On
a recent visit to the Konkan Bamboo and
Cane Development Centre (KONBAC)
at Kudal, I came to know that there has been a drastic change in strategy to
promote bamboo as construction material. Rather than endorsing bamboo as an
affordable material for the poor, especially to build cost-effective houses, it
is now being popularised as a material that satisfies the upwardly mobile
elites’ fad of sustainability. Although the desire to replace unsustainable
materials is laudable, the question is whether these projects, using bamboo,
are truly as sustainable as they claim to be? Moreover, there also arises an
issue of appropriation of material culture, especially of the poor in tribal
areas by the dominant elites.
One
of the strongest criticisms of the appropriation of the architecture of the
poor has been made by the sociologist Anthony King, who writes that the rich
often appropriate the architecture of farmer’s cottages (farmhouses) for their
vacation homes (which are usually their second or third home). These elites,
King observes, only absorb the aesthetics of a farmer’s house and not their
lifestyle. The problem of the cultural appropriation of marginalized cultures without
assimilation of the marginalized population seems to be prevalent everywhere.

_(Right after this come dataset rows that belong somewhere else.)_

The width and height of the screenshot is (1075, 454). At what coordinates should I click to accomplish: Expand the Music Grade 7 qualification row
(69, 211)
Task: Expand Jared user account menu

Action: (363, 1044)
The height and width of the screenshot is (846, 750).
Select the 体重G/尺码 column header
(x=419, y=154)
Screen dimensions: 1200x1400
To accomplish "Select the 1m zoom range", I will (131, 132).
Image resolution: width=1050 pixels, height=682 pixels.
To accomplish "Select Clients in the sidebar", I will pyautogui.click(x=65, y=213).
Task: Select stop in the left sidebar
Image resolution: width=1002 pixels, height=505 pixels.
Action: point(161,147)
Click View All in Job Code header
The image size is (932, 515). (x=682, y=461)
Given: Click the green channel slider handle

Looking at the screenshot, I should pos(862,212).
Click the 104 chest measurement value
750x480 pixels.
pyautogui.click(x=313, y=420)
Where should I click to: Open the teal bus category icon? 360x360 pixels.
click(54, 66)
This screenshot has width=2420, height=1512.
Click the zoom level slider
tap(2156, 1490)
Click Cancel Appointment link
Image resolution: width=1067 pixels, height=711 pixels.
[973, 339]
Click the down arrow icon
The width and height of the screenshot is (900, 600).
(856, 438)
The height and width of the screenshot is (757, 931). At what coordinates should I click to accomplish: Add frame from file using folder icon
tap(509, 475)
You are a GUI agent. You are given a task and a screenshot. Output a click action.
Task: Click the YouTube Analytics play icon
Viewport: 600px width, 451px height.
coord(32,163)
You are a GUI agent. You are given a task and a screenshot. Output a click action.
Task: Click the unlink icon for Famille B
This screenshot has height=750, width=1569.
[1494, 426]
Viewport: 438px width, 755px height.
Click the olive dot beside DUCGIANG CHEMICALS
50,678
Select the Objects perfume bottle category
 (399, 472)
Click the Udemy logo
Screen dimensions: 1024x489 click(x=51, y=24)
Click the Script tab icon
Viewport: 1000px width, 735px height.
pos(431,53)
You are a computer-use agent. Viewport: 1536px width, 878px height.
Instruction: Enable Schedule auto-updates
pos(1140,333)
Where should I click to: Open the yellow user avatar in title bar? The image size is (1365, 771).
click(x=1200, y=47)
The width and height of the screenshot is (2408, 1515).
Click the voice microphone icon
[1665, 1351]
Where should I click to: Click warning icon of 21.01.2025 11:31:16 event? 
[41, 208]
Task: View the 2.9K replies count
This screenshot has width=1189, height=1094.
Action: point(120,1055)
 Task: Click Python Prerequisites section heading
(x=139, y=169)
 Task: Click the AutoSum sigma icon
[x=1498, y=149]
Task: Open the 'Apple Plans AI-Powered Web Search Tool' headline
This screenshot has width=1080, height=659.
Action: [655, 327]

Raising the issues of cultural appropriation of hairstyles is a recent video titled Don’t Cash Crop on My Cornrows by Amandla
Stenberg. There are many similarities between hairstyle
and architecture. Both are about identity, and clearly about style. In so many
ways, hairstyles are, in fact, a form of architecture. Stenberg’s major criticism
is that white Americans love black culture more than they love the black
people.The video demonstrates how hip-hop and pop have been appropriated from African
American culture especially in terms of hairdos such as pleats, cornrows and so
forth, while continuing with the racist hatred towards black people. These
hairdos, as Stenberg notes, are ways in which black hair is kept from knotting.
Stenberg laments that while these hairdos are stereotypical of the community, when
white Americans adopts them, they turn into high fashion. This is a similar way
in which vernacular architecture gets appropriated when architect claim them as
‘contemporary-vernacular style’. While the rich appropriate the poor farmer’s
cottages to model their vacation-homes, these houses are always fitted with
appliances and systems (air-conditioning etc.) needed for the comfort of upmarket
modern living, which the vacationers cannot do without. Additionally there is
also a failure to acknowledge the role of vernacular people, the ones who have
championed the use of sustainable materials and forms in the first place.
In
his book, The System of Objects, Jean
Baudrillard argues that a suburbanite who aspires to move up into a higher
class usually does so by buying antiques – symbols of old social position
brought with new money. Essentially, he argues that the upwardly mobile class
signal their social standing through material signs such as antique furniture,
works of art, and so forth. Today, it is materials like bamboo that are being
pressed into the service of consumption, because they give the image of
sustainability. Using bamboo is fast becoming fashionable as appearing
sustainable can symbolize that one has truly arrived in the elite world. Bauldrillard
further discusses that every object has two functions – to be put to use and to
be possessed. While a plastic chair in a living room can be put to use, it
never seem to be dearly possessed, whereas the antique voltaire, may at times not even be used but is dearly possessed as
an object. The argument for the bamboo is similar. The rich use it in an
attempt to possess it as an object rather than utilising it functionally. It
seems that the dominant cultures intermittently stoop to peripheral ones in
order to appropriate from them, without the guilt of further marginalizing
them. The violence is doubled as the poor are made to believe that there is
legitimacy in the marginalized culture only when there is a sanction of it by
the dominant ones.
The
use of bamboo as ‘sustainable’ material in the construction of elite houses is
also problematic because of the cost and distance of procuring it, as it is
usually not locally available. Holistic sustainability has to factor in the
ecological implication of transporting materials, plus the carbon footprint of
the air-travel that the ‘designer’ architect would spend on travelling to the
site. Moreover, even if sustainable material is used for the building of a second
or third home, then the very idea of sustainability is defeated because
sustainability has to be about satisfying only the primary needs of living and
not about luxury.
It
is not that architects and clients should completely ignore bamboo as a
sustainable building material. In fact, organization like KONBAC have resorted
to the marketing of bamboo to elites because there is no culture of building in
bamboo in our society. Today, bamboo should not be a material of choice but
that of convenience and compulsion. What is then required is a system of making
bamboo easily available by creating a network of bamboo farmers, as KONBAC
claims to have done. It is also important that the government create bamboo
forests in close proximity to urban areas so that its transport from the source
to the site is sustainable. Building in bamboo should not be about style but
that of real ecological and social responsibility.